Who Qualifies for These Services?

To get your therapy covered, you must meet a few simple requirements. A doctor or a qualified healthcare provider must certify that the therapy is medically necessary for your health. You cannot just go for general exercise - the therapy must be meant to improve a specific condition or prevent it from getting worse.

Your therapist must also be someone who is approved by Medicare. Before you start your first session, it is smart to ask the front desk if they accept "Medicare assignment" This ensures they agree to Medicare's set prices and helps keep your out-of-pocket costs lower.

  • Check that your doctor signed a plan of care.
  • Verify that the clinic is Medicare certified.
  • Confirm you have active Part B coverage.

FAQ

Does Medicare limit how many therapy sessions I can have in 2026?

No, there is no set limit on the number of sessions - As long as your doctor and therapist can prove that the sessions are medically necessary for your recovery, Medicare will continue to pay its share.

Can I do my physical therapy sessions through a video call?

No, Medicare stopped covering telehealth for physical therapy at the end of September 2025. You must visit a clinic or have a therapist come to your home for the services to be covered in 2026.

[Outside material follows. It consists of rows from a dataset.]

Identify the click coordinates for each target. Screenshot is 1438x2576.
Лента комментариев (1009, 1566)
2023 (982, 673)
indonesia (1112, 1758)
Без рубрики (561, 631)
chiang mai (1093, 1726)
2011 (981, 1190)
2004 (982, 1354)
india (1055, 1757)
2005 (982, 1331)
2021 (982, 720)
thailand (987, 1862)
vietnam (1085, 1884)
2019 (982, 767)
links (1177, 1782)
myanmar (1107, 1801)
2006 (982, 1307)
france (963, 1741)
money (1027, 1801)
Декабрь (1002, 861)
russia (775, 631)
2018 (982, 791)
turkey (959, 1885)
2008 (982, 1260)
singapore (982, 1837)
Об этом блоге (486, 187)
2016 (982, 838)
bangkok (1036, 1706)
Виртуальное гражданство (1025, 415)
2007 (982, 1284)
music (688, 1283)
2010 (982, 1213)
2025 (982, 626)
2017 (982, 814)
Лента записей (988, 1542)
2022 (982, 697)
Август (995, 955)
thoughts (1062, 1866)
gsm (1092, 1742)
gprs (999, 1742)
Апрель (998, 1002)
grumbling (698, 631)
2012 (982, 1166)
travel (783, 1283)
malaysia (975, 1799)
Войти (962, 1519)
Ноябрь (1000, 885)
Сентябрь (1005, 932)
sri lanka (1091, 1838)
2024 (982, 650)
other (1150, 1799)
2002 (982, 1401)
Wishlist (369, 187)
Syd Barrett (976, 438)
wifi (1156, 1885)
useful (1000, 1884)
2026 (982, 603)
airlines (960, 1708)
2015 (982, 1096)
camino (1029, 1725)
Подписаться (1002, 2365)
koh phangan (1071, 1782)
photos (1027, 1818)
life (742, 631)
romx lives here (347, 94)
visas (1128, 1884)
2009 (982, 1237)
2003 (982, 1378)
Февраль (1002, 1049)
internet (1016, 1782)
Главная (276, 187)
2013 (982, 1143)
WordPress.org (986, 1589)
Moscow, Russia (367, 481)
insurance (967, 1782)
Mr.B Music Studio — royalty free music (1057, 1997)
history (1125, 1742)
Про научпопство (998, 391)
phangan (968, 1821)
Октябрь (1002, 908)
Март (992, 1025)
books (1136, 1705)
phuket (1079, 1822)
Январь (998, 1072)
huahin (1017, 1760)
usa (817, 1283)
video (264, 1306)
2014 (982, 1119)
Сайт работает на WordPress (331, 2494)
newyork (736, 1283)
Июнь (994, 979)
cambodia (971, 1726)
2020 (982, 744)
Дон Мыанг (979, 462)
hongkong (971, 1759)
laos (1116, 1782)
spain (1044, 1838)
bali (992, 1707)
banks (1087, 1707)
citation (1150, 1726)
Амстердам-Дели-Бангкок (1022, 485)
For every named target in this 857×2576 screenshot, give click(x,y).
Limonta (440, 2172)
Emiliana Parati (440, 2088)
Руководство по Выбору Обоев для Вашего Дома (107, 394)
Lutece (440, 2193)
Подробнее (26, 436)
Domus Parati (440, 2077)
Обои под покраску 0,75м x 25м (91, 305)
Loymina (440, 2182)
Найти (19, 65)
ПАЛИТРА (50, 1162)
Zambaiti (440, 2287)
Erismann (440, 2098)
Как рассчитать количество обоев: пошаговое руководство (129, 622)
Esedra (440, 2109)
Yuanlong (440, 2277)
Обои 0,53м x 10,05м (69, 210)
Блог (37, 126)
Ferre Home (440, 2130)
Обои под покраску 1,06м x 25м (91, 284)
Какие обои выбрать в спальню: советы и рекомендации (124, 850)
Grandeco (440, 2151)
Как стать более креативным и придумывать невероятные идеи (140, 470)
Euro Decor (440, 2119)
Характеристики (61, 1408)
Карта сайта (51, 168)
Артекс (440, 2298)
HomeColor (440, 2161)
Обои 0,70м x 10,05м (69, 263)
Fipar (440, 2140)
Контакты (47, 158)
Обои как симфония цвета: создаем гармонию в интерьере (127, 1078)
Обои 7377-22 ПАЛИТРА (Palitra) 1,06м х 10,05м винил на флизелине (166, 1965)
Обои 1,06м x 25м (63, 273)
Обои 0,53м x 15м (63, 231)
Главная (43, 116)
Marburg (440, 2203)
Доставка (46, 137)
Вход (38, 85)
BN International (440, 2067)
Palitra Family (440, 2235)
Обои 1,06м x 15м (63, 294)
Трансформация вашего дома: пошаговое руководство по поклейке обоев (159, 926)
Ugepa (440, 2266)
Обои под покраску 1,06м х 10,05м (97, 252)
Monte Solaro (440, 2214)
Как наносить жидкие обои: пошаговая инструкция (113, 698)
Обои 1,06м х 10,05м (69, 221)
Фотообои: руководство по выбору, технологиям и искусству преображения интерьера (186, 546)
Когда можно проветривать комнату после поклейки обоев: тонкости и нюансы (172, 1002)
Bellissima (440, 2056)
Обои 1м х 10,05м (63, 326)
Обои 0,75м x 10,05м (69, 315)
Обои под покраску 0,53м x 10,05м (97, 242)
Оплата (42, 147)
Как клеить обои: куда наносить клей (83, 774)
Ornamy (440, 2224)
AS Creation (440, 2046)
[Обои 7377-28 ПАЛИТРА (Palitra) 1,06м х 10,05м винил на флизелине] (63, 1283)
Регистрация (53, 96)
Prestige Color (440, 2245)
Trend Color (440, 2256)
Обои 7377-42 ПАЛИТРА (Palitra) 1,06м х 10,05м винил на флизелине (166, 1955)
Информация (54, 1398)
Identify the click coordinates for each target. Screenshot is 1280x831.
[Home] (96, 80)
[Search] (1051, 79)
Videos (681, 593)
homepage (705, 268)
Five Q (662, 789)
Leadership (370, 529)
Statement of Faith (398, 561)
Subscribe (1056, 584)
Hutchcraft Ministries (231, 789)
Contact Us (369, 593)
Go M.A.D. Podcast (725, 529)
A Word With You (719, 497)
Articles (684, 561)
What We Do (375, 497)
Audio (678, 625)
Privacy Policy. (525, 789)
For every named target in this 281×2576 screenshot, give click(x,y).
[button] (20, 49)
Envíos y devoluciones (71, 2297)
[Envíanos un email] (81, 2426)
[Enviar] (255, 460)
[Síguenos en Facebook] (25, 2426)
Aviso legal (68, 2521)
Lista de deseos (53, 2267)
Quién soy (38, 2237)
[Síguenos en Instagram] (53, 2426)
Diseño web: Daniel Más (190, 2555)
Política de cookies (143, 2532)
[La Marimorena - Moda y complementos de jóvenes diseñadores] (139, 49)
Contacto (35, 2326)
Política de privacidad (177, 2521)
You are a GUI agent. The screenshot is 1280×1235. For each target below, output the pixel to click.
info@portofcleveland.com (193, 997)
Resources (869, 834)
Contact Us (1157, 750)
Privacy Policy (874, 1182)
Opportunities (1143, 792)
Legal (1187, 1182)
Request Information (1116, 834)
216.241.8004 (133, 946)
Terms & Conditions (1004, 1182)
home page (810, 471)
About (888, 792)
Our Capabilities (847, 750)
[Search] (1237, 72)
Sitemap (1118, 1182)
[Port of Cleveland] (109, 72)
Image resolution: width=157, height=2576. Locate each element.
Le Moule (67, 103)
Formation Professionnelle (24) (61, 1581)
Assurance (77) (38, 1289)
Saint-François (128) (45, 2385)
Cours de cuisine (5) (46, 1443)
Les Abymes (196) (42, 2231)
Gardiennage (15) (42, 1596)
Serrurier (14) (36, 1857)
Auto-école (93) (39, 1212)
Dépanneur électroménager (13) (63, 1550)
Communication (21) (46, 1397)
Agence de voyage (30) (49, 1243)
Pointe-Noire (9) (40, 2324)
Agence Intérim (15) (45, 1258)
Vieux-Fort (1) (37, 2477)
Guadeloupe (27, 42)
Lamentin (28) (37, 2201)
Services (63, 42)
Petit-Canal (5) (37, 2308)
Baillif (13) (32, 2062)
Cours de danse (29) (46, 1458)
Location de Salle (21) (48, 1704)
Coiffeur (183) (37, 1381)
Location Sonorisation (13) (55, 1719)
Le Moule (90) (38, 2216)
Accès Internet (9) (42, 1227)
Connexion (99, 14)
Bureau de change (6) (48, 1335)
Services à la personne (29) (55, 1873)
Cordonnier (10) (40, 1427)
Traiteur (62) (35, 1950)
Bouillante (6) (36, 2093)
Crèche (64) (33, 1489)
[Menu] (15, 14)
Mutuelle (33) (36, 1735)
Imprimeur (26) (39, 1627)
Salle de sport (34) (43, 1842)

How much will I pay for a typical clinic visit?

After you pay your $283 yearly deductible, you will generally pay 20 % of the amount Medicare approves for the visit. There is no flat dollar amount because the cost depends on the specific exercises and treatments the therapist uses.

What happens if I have a Medicare Advantage plan?

Medicare Advantage plans (Part C) must cover everything that Original Medicare covers, including physical therapy. Your specific plan might have different copayments or require you to see therapists within a specific network.